Si può interpretare la sostenibilità da diversi punti di vista. Quali sono le priorità e che cosa comporta ignorare il problema?
“Per me è un impegno a tutto tondo, dal benessere animale all’impatto sul territorio, dalla tutela del suolo a quella delle risorse idriche, dalla salvaguardia del paesaggio alla responsabilità verso le persone che lavorano nella filiera. Se non lo facciano siamo dei ladri, perché togliamo qualcosa a chi viene dopo. La sostenibilità riguarda la misura, la ricerca scientifica, l’approfondimento personale, il sentirsi bene quando si pensa al proprio operato. L’obiettivo è non sentirsi predatori”.
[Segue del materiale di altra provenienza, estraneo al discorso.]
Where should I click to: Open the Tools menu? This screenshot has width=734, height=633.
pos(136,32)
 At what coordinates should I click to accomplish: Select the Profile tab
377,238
Ma non si rischia il controsenso nel mondo dell’alta ristorazione, che fa parte della sfera del lusso? 
“Dobbiamo ragionarne in termini di contemporaneità. Ogni ristorante deve avere l’attenzione e l’interesse a spingersi nei territori dell’etica. Io lavoro nel settore del lusso in termini diversi da quello che ci si aspetta nell’alta cucina. Faccio un esempio. Sono anni che non uso carni da allevamenti intensivi o il foie gras perché non è in linea col benessere animale. Ho da tempo eliminato dal menu scampi e gamberi rossi. Non ne rimangono molti e mi interessa di più tutelare il mare e infatti ho escluso tutti i prodotti della pesca da strascico che impoverisce i fondali. Non uso da molti anni il caviale. In quest’ultimo caso, so che esistono allevamenti virtuosi, ma non ho interesse a portarlo nei miei piatti, perché ho un ristorante nella campagna friulana, sarebbe comunque fuori contesto. Lo stesso vale per il tonno, a meno che non mi capitino piccoli tonnetti dell’Adriatico pescati ad amo”.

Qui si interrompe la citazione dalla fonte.